KINGMAN - Kingman got more than its normal allotment of rain in October due largely to remnants of Tropical Storm Paul making its presence felt in Arizona during the last week of the month.
Kingman usually receives .76 inches of rain in October, according to data supplied by the Arizona State University Office of Climatology.
A total of 1.07 inches was recorded at Kingman Airport last month. There were four days with measurable rainfall, including consecutive days of Oct. 24-25 in which .42 inches fell each day.
"A couple of good systems came through (northwest Arizona) in October," said Barry Pierce, a staff meteorologist with the National Weather Service in Las Vegas, Nev. "On Oct. 13-14 there was significant flooding in the Colorado River Valley."
Kingman received .11 inches of rain Oct. 14.
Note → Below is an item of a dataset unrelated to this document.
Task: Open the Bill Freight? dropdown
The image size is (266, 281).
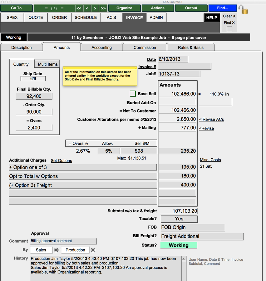Action: point(201,236)
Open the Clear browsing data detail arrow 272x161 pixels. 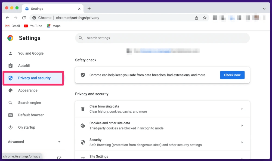242,109
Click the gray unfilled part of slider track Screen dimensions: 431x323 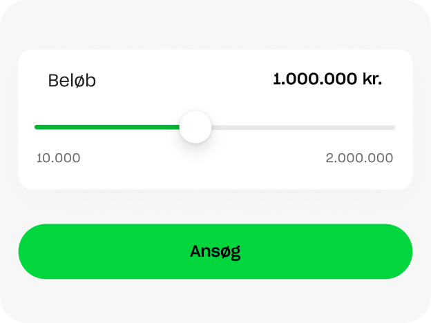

"The rain of Oct. 24-25 resulted from moisture coming up from the tropics due to Paul," said Randy Cerveny, professor of geography at ASU. "What rain we usually get in October is from the remnants of storms off the west coast of Mexico."
The average daily maximum and minimum temperatures for Kingman during October are 77.2 and 49.9, respectively. Last month, those averages were 74.9 and 46.7, putting the community about 3 degrees below normal at both ends of the spectrum.
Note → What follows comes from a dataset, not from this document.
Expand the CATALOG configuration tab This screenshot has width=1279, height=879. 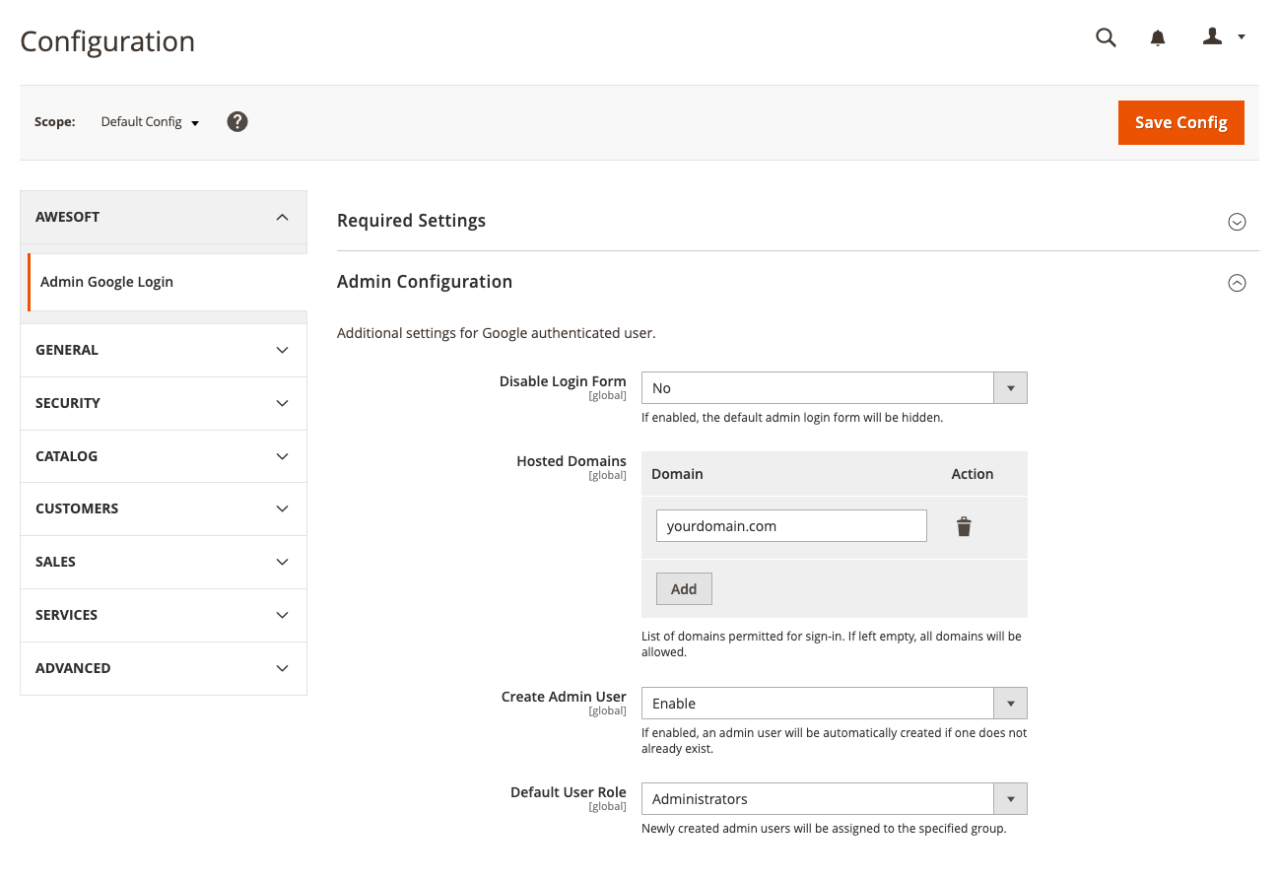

A northwest airflow aloft brought cooler fall temperatures into the area sooner than expected, Pierce said.
"There wasn't anything major happening," Cerveny said. "We just had more polar air coming in and most of the hot air was pushed into California, which is why they had fires."
A weak El Nino in the eastern Pacific Ocean off the coast of South America is drawing warm water from the west and causing a rise in surface temperatures. That has led the Climate Prediction Center in Silver Spring, Md. to project above normal precipitation and temperatures for the winter in the Southwest, Pierce said.
ASU Office of Climatology data states Kingman normally receives the following average maximum and minimum temperatures, and precipitation amounts: November, 63.7 and 38.7 with .74 inches; December, 54.8 and 31.8 with .94 inches; January, 54.1 and 31.4 with 1.28 inches; and February, 59.2 and 34.9 with 1.06 inches.
"El Nino allows for storms that normally come into Oregon and Washington to move down into our region," Cerveny said. "You have warmer water creating warmer air over it. That warm air basically is wet and pulls the Jet Stream down into the Southwest, allowing us to figure wind patterns and where storms are likely to occur."
The first part of the winter looks like it will be dry, Cerveny said. He added El Nino would probably "get its act together" in January and begin pumping moisture into Arizona, thereby setting the stage for wet conditions in the late winter into spring.